[[ The input open ]]
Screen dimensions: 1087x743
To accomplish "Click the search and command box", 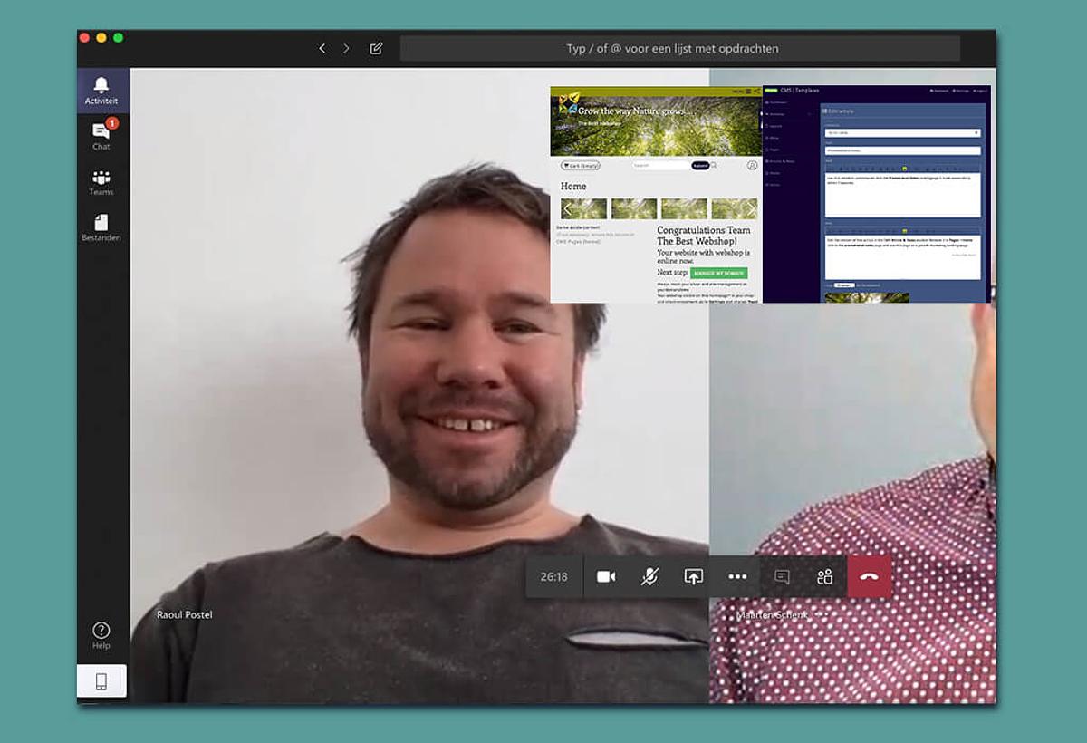I will click(679, 49).
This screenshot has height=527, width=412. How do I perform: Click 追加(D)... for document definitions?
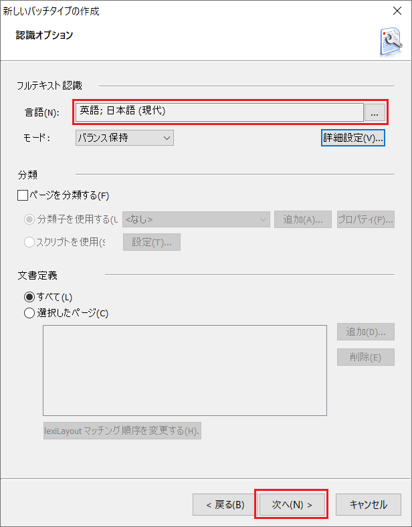click(x=366, y=332)
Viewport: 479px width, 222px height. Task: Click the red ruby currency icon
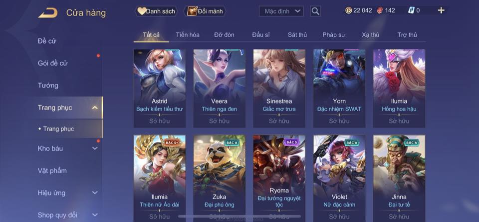[380, 11]
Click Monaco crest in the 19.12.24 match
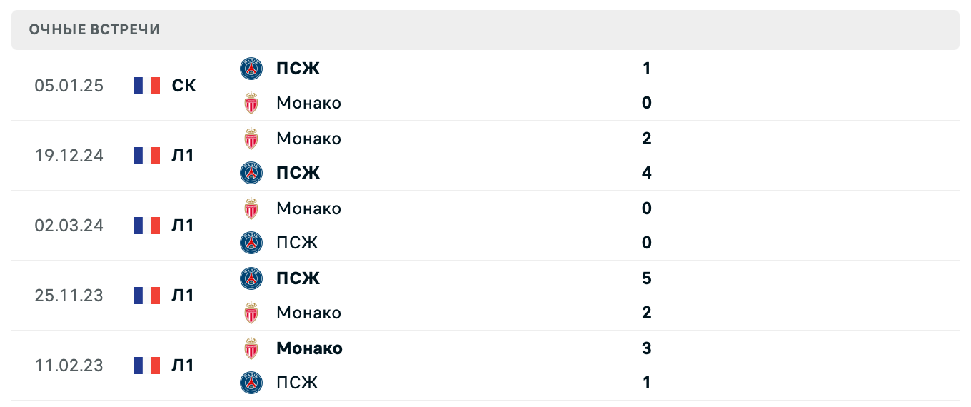The width and height of the screenshot is (971, 407). [251, 139]
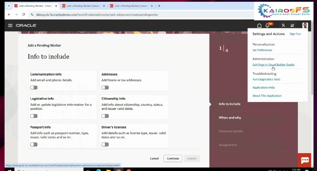Go to the Oracle home icon
317x171 pixels.
click(x=259, y=25)
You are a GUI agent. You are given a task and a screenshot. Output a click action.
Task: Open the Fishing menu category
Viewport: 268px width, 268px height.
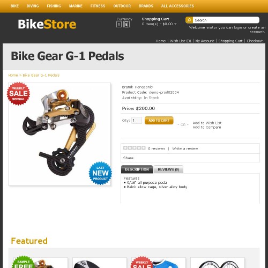[x=54, y=6]
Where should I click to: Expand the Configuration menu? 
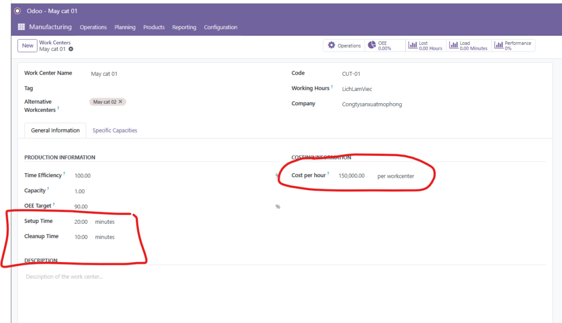pos(221,27)
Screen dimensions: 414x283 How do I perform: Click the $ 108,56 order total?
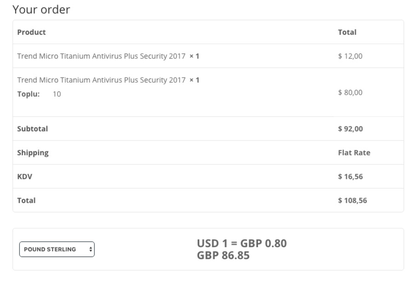pos(352,200)
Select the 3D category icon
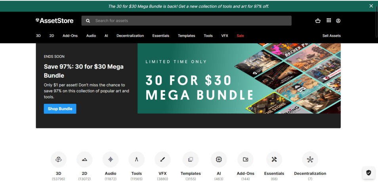The width and height of the screenshot is (378, 182). point(59,159)
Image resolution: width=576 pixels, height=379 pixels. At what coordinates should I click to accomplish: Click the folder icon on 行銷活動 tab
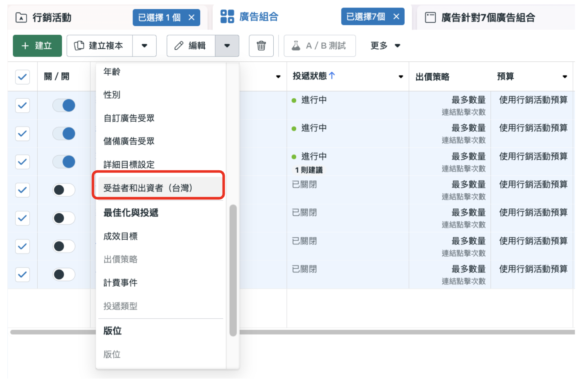tap(21, 17)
[[ The input closed ]]
Where the line with "Viewport: 268px width, 268px height." appears in the entries above, begin there and restate every line to the end word for word, minus the pictures.

• _Written solution_:
Viewport: 268px width, 268px height.
[x=54, y=6]
Where should I click to: Expand the Configuration menu? 
pos(221,27)
Screen dimensions: 414x283 How do I perform: Click the $ 108,56 order total?
pos(352,200)
Select the 3D category icon
The width and height of the screenshot is (378, 182). point(59,159)
Image resolution: width=576 pixels, height=379 pixels. At what coordinates should I click to accomplish: Click the folder icon on 行銷活動 tab
tap(21, 17)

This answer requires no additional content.